In one of my recent posts on this subject, I mentioned that I
thought I remembered that the insulating tiles on the space shuttle
were affixed with foam tapes or something similar. I wasn’t sure of
that, though, so I did some web surfing today, and found that I was
not totally correct. Here’s a description of how they’re attached:

thermal insulation for the all-aluminum shuttle should be made of
silica–a ceramic material. Silica insulation for critical
high-temperature use is constructed from very pure and fine silica
fibers sintered togetherbonded at high temperature, creating over a
million temperature-welded joints per 1 cubic inch of material.
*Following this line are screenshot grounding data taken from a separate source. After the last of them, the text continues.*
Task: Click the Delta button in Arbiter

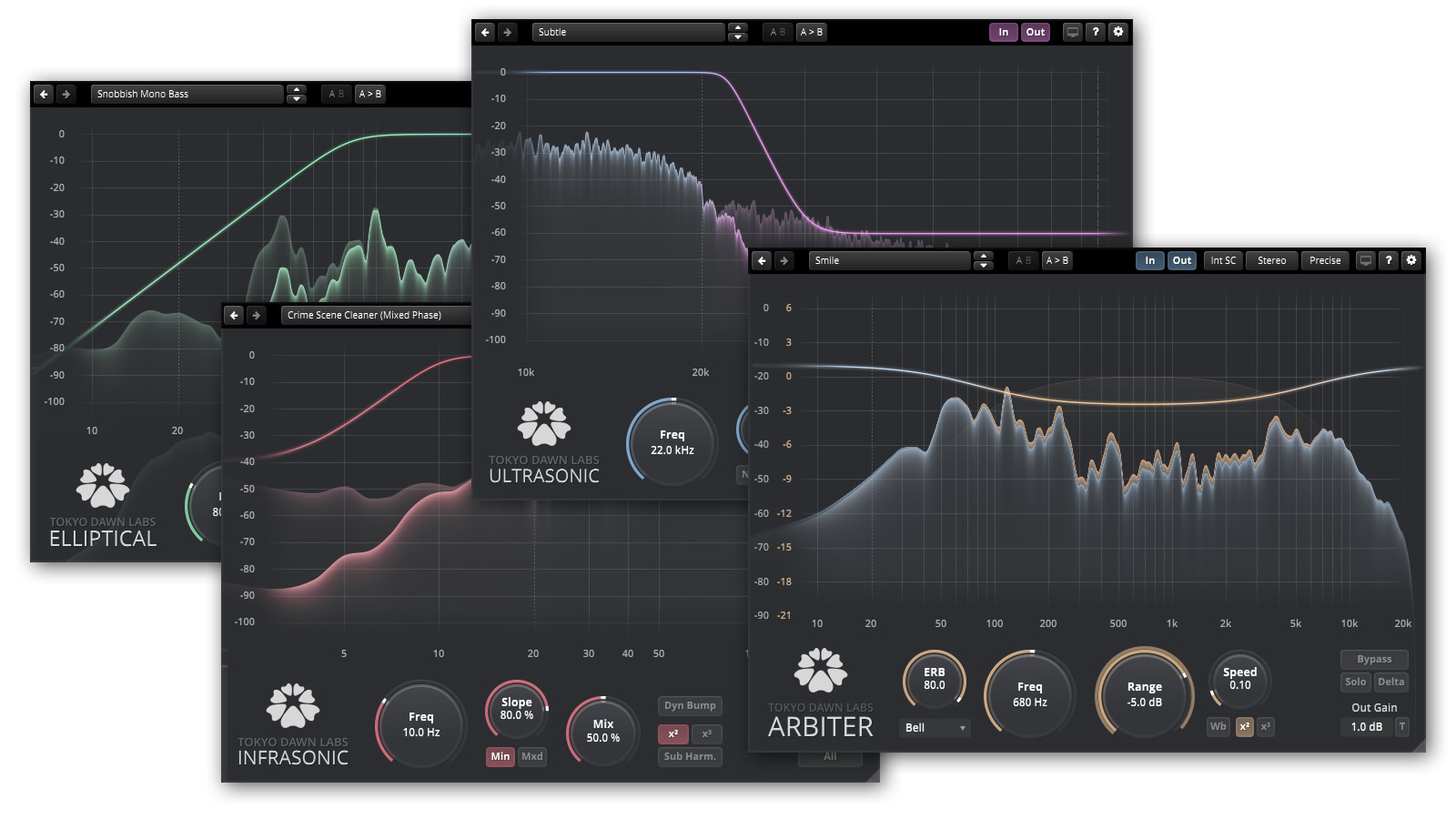Action: [1390, 682]
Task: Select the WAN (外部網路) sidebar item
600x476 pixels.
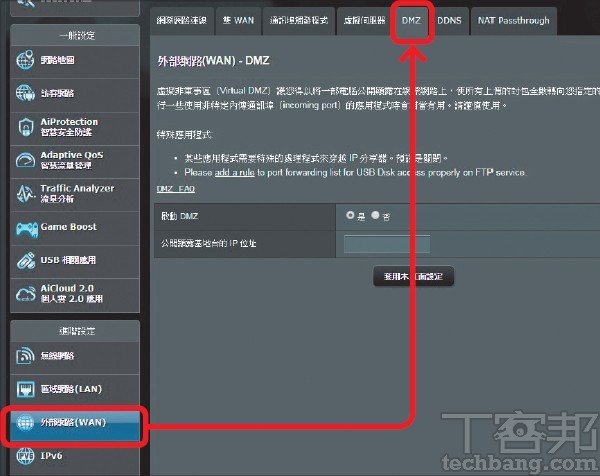Action: (77, 423)
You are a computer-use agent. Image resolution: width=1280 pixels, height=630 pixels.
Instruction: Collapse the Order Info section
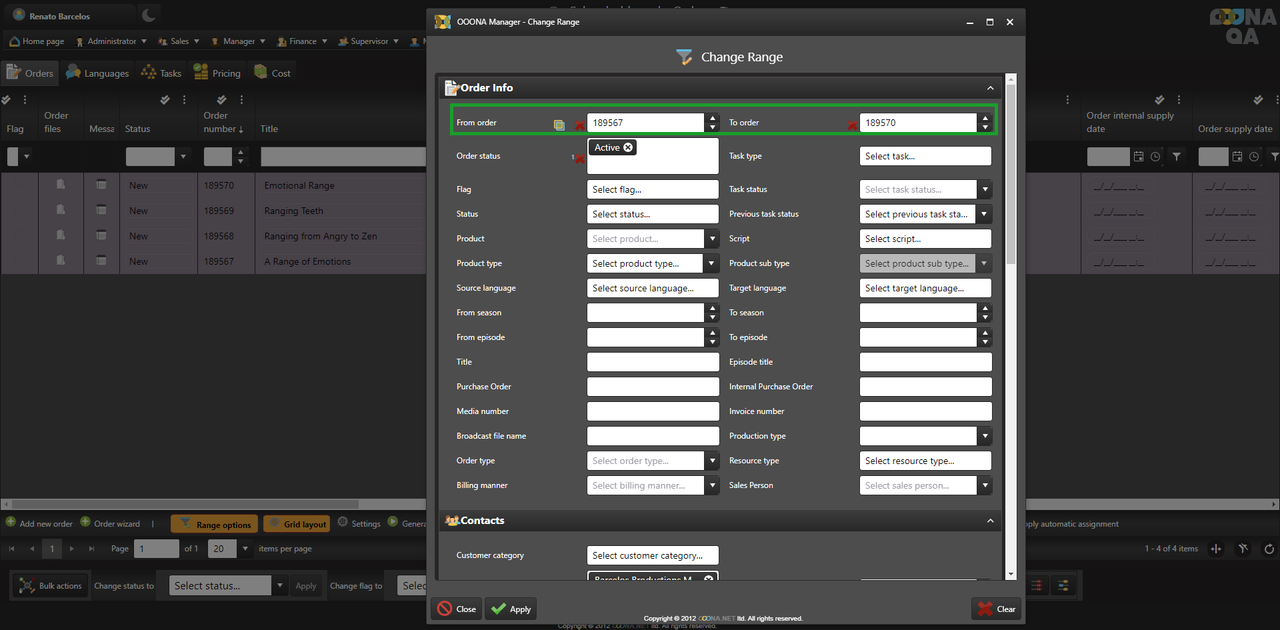[991, 88]
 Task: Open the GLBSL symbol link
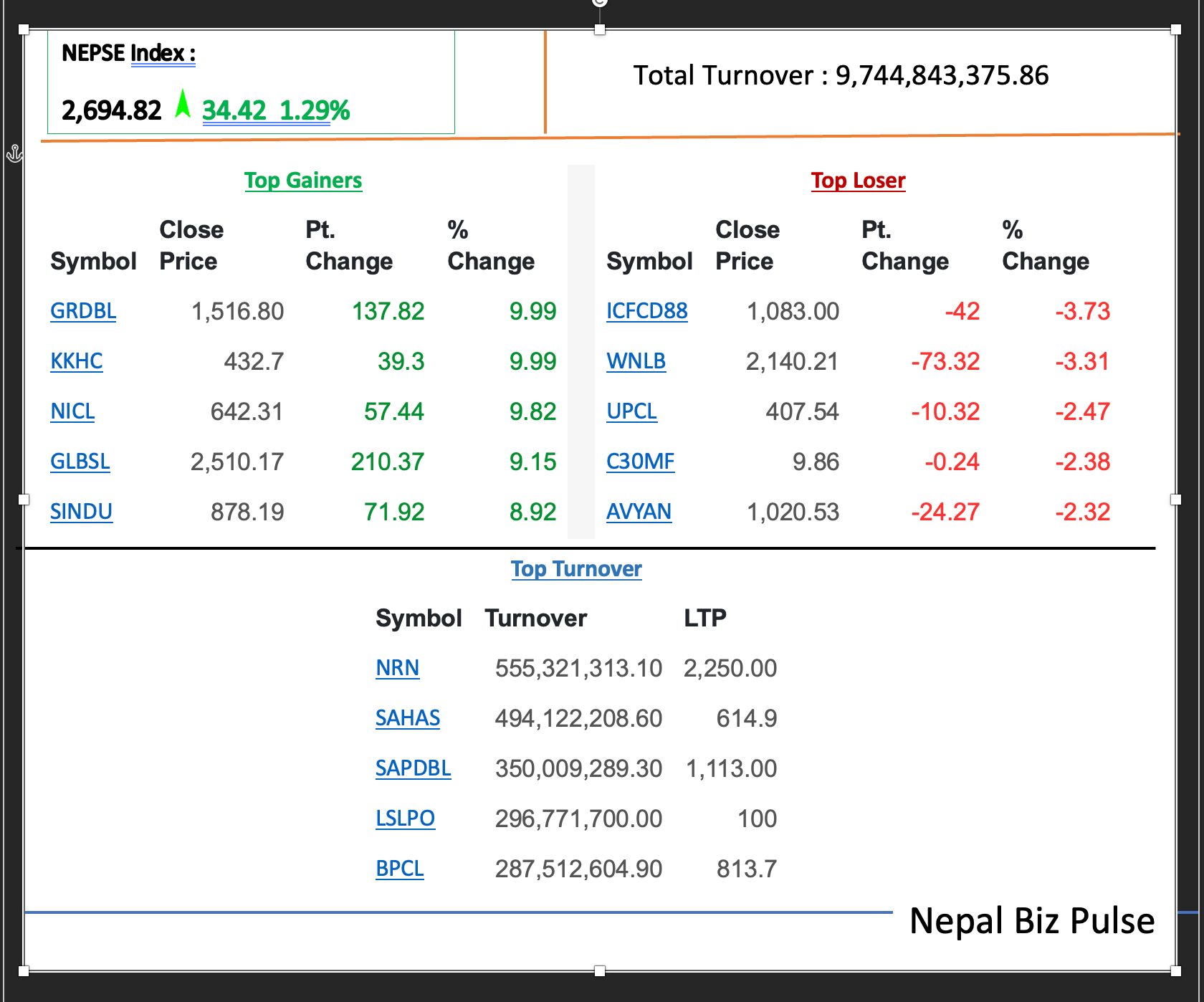80,462
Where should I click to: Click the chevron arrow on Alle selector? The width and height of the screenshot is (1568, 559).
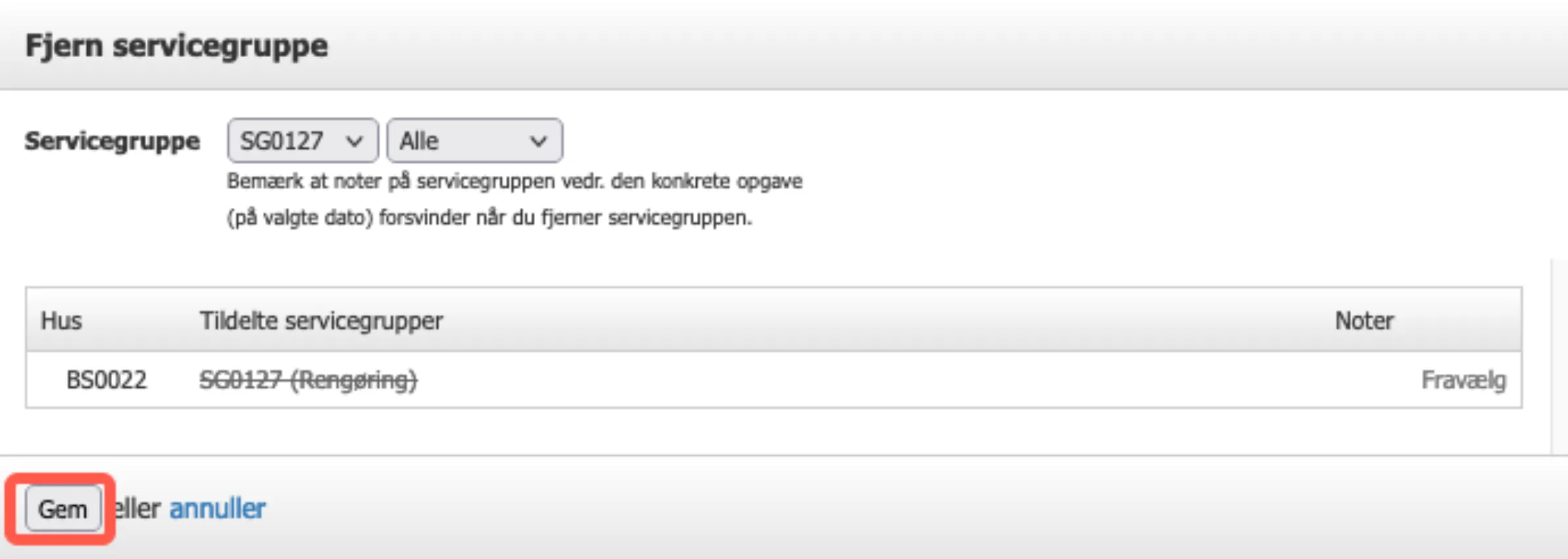click(538, 141)
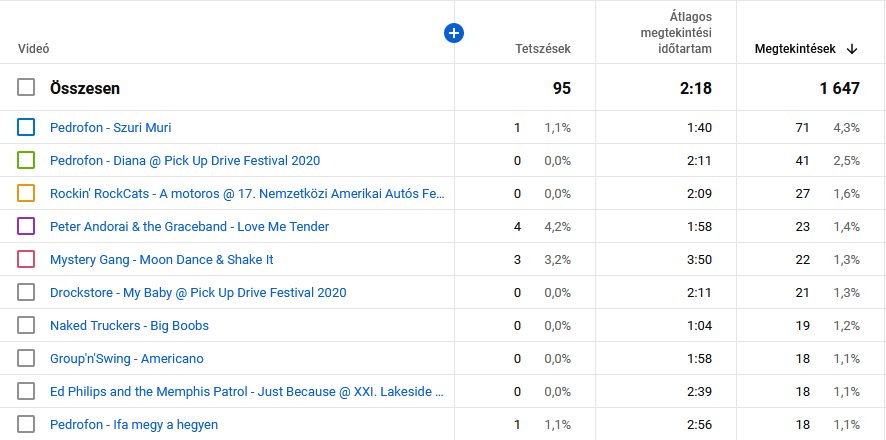Screen dimensions: 886x440
Task: Click the blue plus add-metric icon
Action: tap(454, 34)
The
sintered silica is shaped into 6-inch by 6-inch by 3.5-inch blocks,
covered with a black silica glass coating, and attached to the
shuttle surface by a nylon felt pad, approximately one quarter inch
thick, known as the strain isolation pad (SIP).

This pad isolates the brittle and weak silica block from the
aluminum surface, which expands much more than the fragile tile,
thereby causing the tile to crack and fail if attached directly. The
tile base is glued to the felt pad (SIP) with a rubber bond, and the
same “glue” is used to attach the SIP to the aluminum surface. The
1979 failure of the thermal shield was the loss of many of the
"critical" tiles–some 5,000 tiles (of a total of 28,000 on the
shuttle)–so critical that loss of even one would make reentry
non-survivable.

While this does indeed resemble the structure of a foam tape, the
description suggests suggests to me that this is not a commercially
available tape, felt, foam, or otherwise… so that part of my
memory is probably wrong. It does, though, nicely illustrate why
such attachment structures can have distinct advantages. The article
I culled this from was a discussion of the original design process,
and it’s revision following a test flight on top of a boeing
aircraft, during which the prototype shuttle lost a bunch of
tiles… It then describes how a Univ. of washington team solved the
problem by making the underside of the tile surfaces stronger, thus
giving the glue a denser and stronger surface to bond with. And it’s
not surprising they use sintered silica… that’s the same stuff our
Wesgo platinum melting crucibles are made of, though our crucibles
are a dense solid version made of highly sintered grains, not fibers,
so they’re a decent heat conductor, not an insulator.